Check each line of the records below for the word "will" and copy those where it appears.

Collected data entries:
==============================

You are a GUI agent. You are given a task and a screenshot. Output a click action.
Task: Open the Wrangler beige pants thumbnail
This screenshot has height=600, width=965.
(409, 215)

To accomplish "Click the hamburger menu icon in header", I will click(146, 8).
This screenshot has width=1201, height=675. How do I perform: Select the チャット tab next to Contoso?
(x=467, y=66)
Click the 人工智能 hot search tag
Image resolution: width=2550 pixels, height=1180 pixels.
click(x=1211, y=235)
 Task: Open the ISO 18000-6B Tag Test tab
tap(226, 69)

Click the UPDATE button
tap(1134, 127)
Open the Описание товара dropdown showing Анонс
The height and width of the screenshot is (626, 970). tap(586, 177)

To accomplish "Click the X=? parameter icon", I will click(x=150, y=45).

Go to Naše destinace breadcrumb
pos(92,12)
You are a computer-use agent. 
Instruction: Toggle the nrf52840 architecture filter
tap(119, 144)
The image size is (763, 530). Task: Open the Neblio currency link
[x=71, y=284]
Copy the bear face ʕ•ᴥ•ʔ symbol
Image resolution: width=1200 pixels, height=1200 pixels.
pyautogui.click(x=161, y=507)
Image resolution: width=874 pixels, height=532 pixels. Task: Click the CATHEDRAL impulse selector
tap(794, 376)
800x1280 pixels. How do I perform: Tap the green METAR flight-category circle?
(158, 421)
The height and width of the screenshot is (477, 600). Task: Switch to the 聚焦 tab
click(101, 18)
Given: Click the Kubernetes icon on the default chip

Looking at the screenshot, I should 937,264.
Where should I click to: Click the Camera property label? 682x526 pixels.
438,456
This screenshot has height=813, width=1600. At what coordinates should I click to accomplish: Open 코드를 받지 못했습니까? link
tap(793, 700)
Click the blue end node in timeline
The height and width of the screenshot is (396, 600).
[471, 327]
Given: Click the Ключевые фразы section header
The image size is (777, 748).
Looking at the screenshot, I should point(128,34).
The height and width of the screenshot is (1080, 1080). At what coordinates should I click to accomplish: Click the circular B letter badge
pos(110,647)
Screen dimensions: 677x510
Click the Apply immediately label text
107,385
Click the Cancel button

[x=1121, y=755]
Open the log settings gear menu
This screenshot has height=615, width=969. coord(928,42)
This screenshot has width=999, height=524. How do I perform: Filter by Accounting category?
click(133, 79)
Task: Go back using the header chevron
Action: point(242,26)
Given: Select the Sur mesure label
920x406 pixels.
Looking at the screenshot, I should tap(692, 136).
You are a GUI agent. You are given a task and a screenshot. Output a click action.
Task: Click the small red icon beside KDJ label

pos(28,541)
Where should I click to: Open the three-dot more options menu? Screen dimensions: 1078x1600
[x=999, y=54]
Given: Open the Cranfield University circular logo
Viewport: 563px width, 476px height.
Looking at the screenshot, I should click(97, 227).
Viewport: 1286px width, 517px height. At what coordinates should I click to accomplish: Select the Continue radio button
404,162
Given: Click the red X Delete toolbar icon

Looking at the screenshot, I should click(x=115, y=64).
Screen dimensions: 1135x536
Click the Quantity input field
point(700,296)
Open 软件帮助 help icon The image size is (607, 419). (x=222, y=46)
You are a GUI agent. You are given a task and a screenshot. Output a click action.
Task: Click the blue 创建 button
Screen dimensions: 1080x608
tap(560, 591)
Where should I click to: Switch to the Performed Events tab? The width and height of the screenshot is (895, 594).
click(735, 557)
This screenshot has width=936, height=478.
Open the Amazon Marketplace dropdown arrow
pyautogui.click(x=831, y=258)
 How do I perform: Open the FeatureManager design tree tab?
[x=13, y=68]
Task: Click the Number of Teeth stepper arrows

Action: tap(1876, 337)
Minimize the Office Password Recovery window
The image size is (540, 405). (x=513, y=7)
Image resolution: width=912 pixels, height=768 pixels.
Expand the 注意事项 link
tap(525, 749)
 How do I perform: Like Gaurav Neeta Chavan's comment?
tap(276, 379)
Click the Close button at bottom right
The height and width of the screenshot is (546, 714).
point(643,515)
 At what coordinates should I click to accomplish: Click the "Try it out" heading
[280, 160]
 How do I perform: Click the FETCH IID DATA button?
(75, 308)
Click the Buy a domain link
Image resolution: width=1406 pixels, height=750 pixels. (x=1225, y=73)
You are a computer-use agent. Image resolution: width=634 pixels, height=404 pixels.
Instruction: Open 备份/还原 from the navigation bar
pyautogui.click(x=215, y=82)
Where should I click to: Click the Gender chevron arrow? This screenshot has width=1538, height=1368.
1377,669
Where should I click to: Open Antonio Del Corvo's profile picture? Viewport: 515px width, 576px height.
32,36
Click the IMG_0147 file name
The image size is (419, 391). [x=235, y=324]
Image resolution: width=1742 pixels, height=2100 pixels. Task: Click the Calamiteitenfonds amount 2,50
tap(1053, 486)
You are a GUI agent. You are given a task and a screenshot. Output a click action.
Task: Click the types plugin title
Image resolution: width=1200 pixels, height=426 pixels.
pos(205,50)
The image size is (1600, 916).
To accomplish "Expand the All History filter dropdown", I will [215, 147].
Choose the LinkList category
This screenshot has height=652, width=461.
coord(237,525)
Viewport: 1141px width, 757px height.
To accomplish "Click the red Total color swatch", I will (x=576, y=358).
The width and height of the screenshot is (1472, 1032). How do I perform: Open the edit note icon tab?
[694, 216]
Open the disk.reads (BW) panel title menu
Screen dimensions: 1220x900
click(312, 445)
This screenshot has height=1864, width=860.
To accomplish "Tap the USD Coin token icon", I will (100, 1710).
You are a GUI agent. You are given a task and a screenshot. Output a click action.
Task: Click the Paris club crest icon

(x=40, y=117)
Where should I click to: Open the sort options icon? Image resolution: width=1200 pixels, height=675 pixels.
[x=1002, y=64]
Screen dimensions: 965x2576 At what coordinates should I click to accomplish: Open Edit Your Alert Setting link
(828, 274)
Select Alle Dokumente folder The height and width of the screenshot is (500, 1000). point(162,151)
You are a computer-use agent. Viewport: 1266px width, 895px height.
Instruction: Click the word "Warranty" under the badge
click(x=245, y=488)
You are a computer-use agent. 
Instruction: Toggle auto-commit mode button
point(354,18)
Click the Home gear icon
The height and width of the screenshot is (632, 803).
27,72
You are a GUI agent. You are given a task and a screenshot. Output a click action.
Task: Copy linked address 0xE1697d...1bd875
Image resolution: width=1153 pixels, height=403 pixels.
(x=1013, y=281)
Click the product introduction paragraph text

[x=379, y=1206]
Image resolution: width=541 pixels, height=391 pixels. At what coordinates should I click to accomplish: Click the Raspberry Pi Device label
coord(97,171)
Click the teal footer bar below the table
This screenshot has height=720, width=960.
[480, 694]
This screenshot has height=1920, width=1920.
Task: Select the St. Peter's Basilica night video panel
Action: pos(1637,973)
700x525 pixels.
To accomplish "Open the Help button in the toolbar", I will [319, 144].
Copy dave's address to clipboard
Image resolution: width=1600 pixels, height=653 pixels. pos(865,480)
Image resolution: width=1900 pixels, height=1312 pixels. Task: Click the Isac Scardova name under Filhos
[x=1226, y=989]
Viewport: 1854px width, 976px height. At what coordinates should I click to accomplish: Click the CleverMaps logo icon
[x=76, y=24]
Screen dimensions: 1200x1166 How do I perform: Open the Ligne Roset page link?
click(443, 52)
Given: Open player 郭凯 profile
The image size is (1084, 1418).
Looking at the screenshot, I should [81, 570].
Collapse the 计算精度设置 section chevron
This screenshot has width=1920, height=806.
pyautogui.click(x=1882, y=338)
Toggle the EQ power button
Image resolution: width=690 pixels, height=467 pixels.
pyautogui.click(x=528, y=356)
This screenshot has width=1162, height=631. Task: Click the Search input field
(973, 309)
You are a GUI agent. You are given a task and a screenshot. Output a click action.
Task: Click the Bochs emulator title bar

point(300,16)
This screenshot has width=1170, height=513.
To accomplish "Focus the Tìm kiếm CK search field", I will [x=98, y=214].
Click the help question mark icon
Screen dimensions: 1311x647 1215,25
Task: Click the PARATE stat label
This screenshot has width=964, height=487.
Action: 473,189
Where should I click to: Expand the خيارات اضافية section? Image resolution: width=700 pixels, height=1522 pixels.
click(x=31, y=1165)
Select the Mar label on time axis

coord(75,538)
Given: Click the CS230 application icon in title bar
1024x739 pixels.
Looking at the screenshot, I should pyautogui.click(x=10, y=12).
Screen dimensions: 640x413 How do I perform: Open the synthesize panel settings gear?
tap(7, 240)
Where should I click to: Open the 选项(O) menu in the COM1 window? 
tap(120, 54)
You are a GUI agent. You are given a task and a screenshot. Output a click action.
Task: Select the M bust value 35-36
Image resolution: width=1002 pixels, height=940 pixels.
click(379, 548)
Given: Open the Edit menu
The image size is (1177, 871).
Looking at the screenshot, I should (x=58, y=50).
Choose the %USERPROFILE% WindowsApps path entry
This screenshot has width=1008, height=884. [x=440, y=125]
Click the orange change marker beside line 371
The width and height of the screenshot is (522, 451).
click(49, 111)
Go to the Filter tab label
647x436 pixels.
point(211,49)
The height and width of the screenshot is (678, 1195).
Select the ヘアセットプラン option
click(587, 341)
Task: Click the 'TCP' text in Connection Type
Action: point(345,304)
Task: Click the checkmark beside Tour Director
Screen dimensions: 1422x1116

==============================

**Answer for the task:**
To accomplish "Click the hamburger menu icon in header", I will click(146, 8).
To accomplish "Click the X=? parameter icon", I will click(x=150, y=45).
To accomplish "Expand the All History filter dropdown", I will [215, 147].
To accomplish "Click the red Total color swatch", I will (x=576, y=358).
To accomplish "Tap the USD Coin token icon", I will (100, 1710).
To accomplish "Open the Help button in the toolbar", I will [319, 144].
To accomplish "Focus the Tìm kiếm CK search field", I will [x=98, y=214].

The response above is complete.